La Vierge Marie accueille la parole que le Seigneur lui adresse par l’ange, et sitôt qu’elle a achevé son
dialogue avec l’Archange Gabriel, elle se met en route — et c’est ce que nous lisons aujourd’hui — vers la
maison de sa cousine Élisabeth. Et dans cette page d’évangile si brève que nous recevons juste avant
Noël, ce que nous entendons, au fond, c’est comme une prophétie d’Élisabeth sur la Vierge Marie. Elle
loue le Seigneur et elle reconnaît la bénédiction dont Marie est revêtue : « Tu es bénie entre toutes les
femmes et le fruit de tes entrailles est béni. » Mais surtout il y a cette béatitude dont je pense qu’elle est
en propre la béatitude de la Vierge Marie : « Heureuse celle qui a cru à l’accomplissement des paroles
qui lui furent dites de la part du Seigneur. »

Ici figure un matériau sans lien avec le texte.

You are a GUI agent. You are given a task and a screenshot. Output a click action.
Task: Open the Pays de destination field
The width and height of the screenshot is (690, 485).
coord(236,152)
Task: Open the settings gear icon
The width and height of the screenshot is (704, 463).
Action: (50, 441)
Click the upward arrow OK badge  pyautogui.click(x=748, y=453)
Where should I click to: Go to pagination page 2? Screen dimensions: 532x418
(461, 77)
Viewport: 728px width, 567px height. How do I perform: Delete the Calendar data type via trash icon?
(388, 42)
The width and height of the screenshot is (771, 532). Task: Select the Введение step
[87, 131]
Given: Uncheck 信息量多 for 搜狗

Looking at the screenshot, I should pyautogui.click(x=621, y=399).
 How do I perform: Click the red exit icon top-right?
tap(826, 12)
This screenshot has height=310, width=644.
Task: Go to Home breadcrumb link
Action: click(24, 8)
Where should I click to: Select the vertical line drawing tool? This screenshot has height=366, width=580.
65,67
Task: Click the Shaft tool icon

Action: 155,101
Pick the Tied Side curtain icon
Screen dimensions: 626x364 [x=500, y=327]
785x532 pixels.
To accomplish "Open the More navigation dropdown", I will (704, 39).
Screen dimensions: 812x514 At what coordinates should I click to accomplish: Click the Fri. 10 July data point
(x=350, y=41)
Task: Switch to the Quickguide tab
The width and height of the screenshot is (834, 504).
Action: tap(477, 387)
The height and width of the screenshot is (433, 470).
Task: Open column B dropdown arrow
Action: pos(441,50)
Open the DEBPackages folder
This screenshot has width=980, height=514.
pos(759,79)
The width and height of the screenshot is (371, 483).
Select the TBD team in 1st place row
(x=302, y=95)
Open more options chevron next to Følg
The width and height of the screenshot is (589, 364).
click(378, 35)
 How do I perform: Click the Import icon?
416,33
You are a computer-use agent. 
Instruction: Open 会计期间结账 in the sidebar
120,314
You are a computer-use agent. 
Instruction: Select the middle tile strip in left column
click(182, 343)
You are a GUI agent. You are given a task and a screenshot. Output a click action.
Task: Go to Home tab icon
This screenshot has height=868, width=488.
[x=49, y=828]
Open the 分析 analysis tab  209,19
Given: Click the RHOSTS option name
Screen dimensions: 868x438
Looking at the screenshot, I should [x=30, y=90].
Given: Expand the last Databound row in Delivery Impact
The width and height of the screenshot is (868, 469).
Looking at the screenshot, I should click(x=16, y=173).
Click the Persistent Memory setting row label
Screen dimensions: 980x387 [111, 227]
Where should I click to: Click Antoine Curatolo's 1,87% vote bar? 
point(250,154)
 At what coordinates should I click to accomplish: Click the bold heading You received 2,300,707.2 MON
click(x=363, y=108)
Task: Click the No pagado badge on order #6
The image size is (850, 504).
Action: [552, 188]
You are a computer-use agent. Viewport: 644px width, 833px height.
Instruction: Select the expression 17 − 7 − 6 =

La béatitude propre de la Vierge Marie, c’est sa foi sans réserve, sans faux plis, c’est la foi qu’elle a mise
dans le Dieu d’Abraham, de ses pères, ce Dieu qui n’abandonne pas son peuple, ce Dieu qui est toujours
là. Marie a accueilli la parole de l’ange avec la plus claire des disponibilités qui se puissent imaginer et,
entendant la parole de l’ange, elle y a souscrit. De sorte que dans l’instant-même où elle accueillait la
parole de l’ange — dans l’instant-même où elle accueillait la parole de l’ange — elle était la Mère du
Sauveur. J’ai souvent eu l’occasion de citer cette belle citation de saint Augustin qui dit de la Mère de
Dieu, qu’elle a conçu d’abord dans son âme avant que de concevoir dans sa chair.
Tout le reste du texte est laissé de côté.